For these reasons, HKUST-1 represents an ideal candidate to test whether the protection methods described above could be efficiently adopted to make highly porous but hygroscopic MOFs, as suitable low-κ materials. In addition, we tested HKUST-1 under the perturbation of an electric field, because its stability under these conditions has not been ascertained so far. Indeed, to date, theoretical calculations have been reported on some MOFs’ crystal structures under electric fields, but experiments have not been reported. For example, Ghoufi et al. [14] studied a flexible MOF, MIL-53, that unfortunately cannot be obtained in single-crystal form.

The experiments on dielectric constant and water adsorption that we report here are supported by theoretical calculations of the polarizabilities of the species (building blocks of HKUST-1 and amines used for protection), in order to gain insight into the electronic structure of the material under the perturbation of an electric field and provide useful parameters for the efficient design of new materials based on this approach.

2. Materials and Methods

2.1. Synthesis

The hydrated form of Cu₃(BTC)₂ (HKUST-1) was prepared according to the reported method [15]. Microcrystalline pellets of HKUST-1 were activated by heating to 200 °C for 20 h at 10⁻² mbar. As reported previously by Schlichte et al. [16], this treatment is sufficient for complete removal of all guest molecules.

For better visualization of the guest molecules inside HKUST-1, water was exchanged with CH₂Br₂. For this purpose, a HKUST-1 sample was activated in vacuum at high temperature, and 100 mg of the sample was plunged into 5 mL of CH₂Br₂.

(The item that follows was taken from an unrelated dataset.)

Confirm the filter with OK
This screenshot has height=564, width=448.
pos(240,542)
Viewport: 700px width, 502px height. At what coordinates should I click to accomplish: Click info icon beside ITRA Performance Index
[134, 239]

2.2. MOF Surface Protection

The surface reactions of the activated HKUST-1 with different amines were carried out following the prescription of Gao et al. [9] for octadecyl amine. A solution of toluene with the activated MOF and the amine (with a concentration of 10 mM) was stirred at 120 °C for 24 h under nitrogen. In

Table 1. The amines used for protection of HKUST-1.

RNH2	Acronym	Amount of RNH2 (g)	Amount of HKUST-1 (g)	Composite Color
Octadecylamine	OA	1.348	1.000	Dark Blue
Decylamine	DA	0.786	1.000	Dark Blue
Amylamine	AM	0.435	1.000	Dark Blue
1-Naphthylamine	1NTA	0.716	1.000	Black
Aniline	AN	0.465	1.000	Dark Green
3-Phenyl-1-propylamine	3P1PA	0.676	1.000	Dark Blue

, we report the quantities adopted for each reaction and the corresponding color observed for the powder of the composite material.

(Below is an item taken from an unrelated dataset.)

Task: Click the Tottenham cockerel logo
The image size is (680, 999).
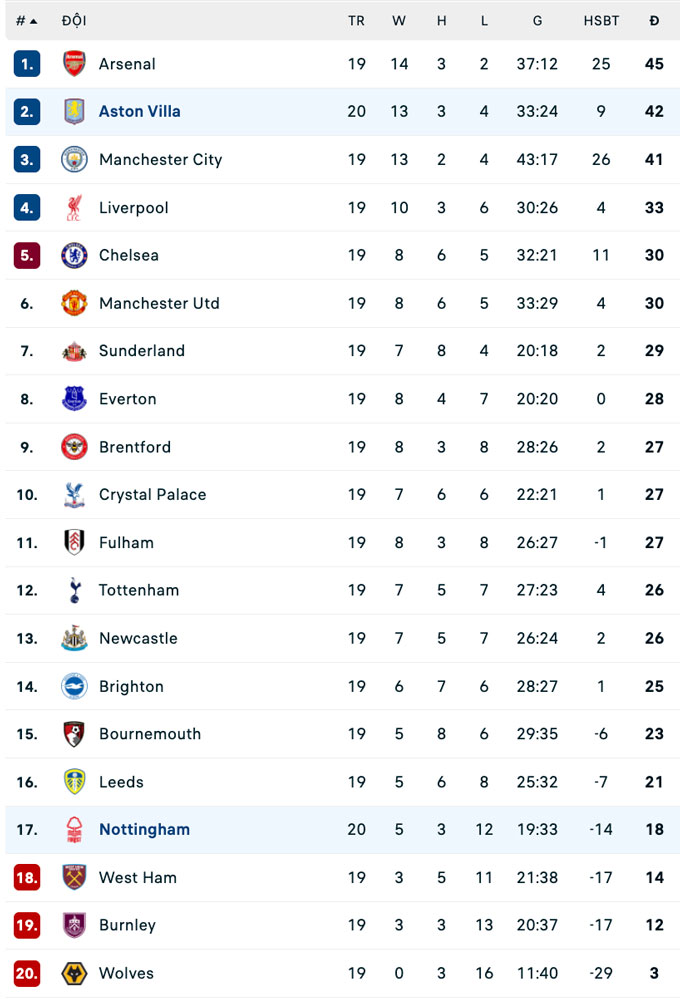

2.3. Dielectric Constant Measurement

The dielectric constant was determined via impedance spectroscopy. The measurements were carried out with a Solartron ModulabXM impedance/gain-phase analyzer equipped with XM MFRA 1 MHz and XM MAT 1 MHz control modules. A 12962A sample holder was used with dried powder pellet samples with a diameter of 13 mm, prepared by applying a force of ca. 15 kN (corresponding to a pressure of ca. 0.1 GPa). The sample holder consists of a two-brass-parallel-electrodes capacitor provided with a guard ring, which reduces the fringing effect of stray fields at the edge of the tested materials. The measurement parameters were controlled with the ModulabXM software. The measurement setup consisted of a fixed-mode-generator voltage level of 0 V with an amplitude of 100 mV and a frequency sweep from 1 Hz to 1 MHz. The electronic field was applied between the two electrodes, across a measured thickness of the sample, at room temperature.

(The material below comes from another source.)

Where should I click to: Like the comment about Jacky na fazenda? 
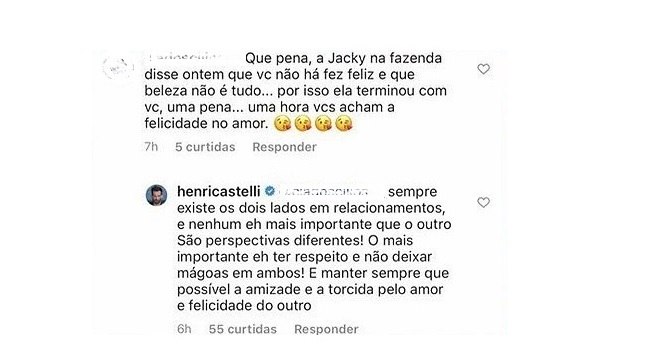click(483, 69)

All the pellets activated at 200 °C for 20 h at 10⁻² mbar were loaded into the sample holder in a glovebox under a N₂ atmosphere. After the initial measurements at time t₀, all the pellets were expose to a stable air humidity of ca. 60% (maintained by storing the samples in a closed box containing humidifier polymers and controlled through a hygrometer) and the dielectric constant was measured at variable intervals: with a frequency of 10 min for the first half-hour, then gradually less frequently up to t_∞ = 13 days after activation. For each sample, we performed at least two measurements, and the reported results are the averaged values.

2.4. X-ray Diffraction

Synchrotron X-ray diffraction data were collected at the Material Science beamline of the Swiss Light Source (Paul Scherrer Institute, Villigen, Switzerland) [17]. The system used to collect diffraction data under the electric field consists of two stainless steel electrodes of 0.4 mm diameter and 3.5 mm length. A single-crystal sample (dimensions of ca. 0.1 mm for HKUST-1, ca. 0.08 mm for HKUST-1@CH₂Br₂) was mounted with silver paste on one of the two electrodes, while the other was placed at a distance of ~1 mm (see Figure 3). The axial system was mounted vertically, and the resulting electric field was applied along this direction, perpendicular to the incoming (horizontal) beam (see Figure 3). The highest applicable voltage was limited to 2 kV due to sparks generated during the diffraction experiments by the ionizing X-rays. For the sake of safety, a potential of 1.5 kV was applied. Because the typical dimensions of the specimens were ~100 μm (linear dimensions), the resulting applied electric field was of the order of magnitude of 0.01 GV/m.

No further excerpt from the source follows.